Mónica Licea es escritora, gestora cultura y docente mexicana.
Nos recostamos. Estás de espaldas y tengo una extraña sensación de que estás muriendo porque tu respiración desciende con la delicadeza de una golondrina cansada que se posa en la copa de una ceiba. Me conmuevo hasta las lágrimas.
Observo tu cabello colocho –como le dicen aquí- y jugando con tres dedos tapo tu cuerpo, cierro mi ojo izquierdo y enmarco tus rulos. Por unos segundos pienso que tu cabello es como el mío a los siete años ¿cuántas veces nos habremos encontrado viviendo en el otro? Te mueves un poco y quedamos frente a frente.
Nuestro amigo dice que la Luna es naranja por qué está enferma, yo te digo que el Sol de aquí es como una Luna de día. Nosotros decimos que la Luna está bien aunque esté enferma. Diosa Luna. Nos abrazamos y bailamos un vals con una vocación por la quietud. Cruzamos la calle enfermos de una tristeza eléctrica que nos enseña a respirar.
Recuerdo que el guía me dijo que el Cañón del Sumidero existe debido a una falla en las placas tectónicas y pienso que yo viajé al sur por una cartografía de accidentes y fallas. Deduzco que te he encontrado porque he fallado tantas veces, es decir, fallé tan bien que te encontré. Tú dices que soy hermosa porque estoy herida, yo siento que mi corazón olvida que está roto cuando lo dices.
Vamos a cenar e intercambiamos nuestra comida. Dices que a este lugar llegan a comer quienes trasnochan por trabajo o por gusto, me miras de vez en cuando esperando que sea feliz. Cuando te descuidas te observo y te desenfoco para ver las líneas de los azulejos que están detrás de ti, y creo, creo, creo que eres la continuación de la línea recta que soy. Al terminar de pensarlo, me expando por el universo.

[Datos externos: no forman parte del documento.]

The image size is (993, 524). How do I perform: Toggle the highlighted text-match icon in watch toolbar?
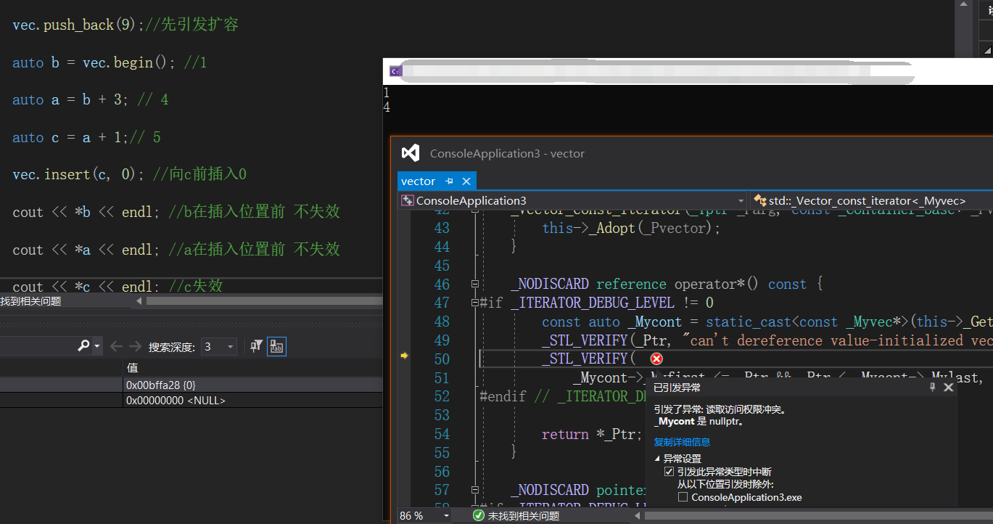click(276, 347)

Durante nuestra despedida te veo subir al autobús. Subes uno, dos, tres escalones y giras la cabeza sonriendo como una síntesis de fe que entierra al animal herido de sombras que soy. Cuatro escalones, cinco y sonrío.
Regreso y cruzo el puente pensando que tal vez el amor sea subir y bajar escaleras, tropezarme una y otra vez en la calle, ponerme la mano en la cara porque el sol me cala, no tener cambio para el camión o tirarme el café encima. Tal vez el amor sea encontrar lo sagrado en las intermitencias cotidianas sabiéndonos amados.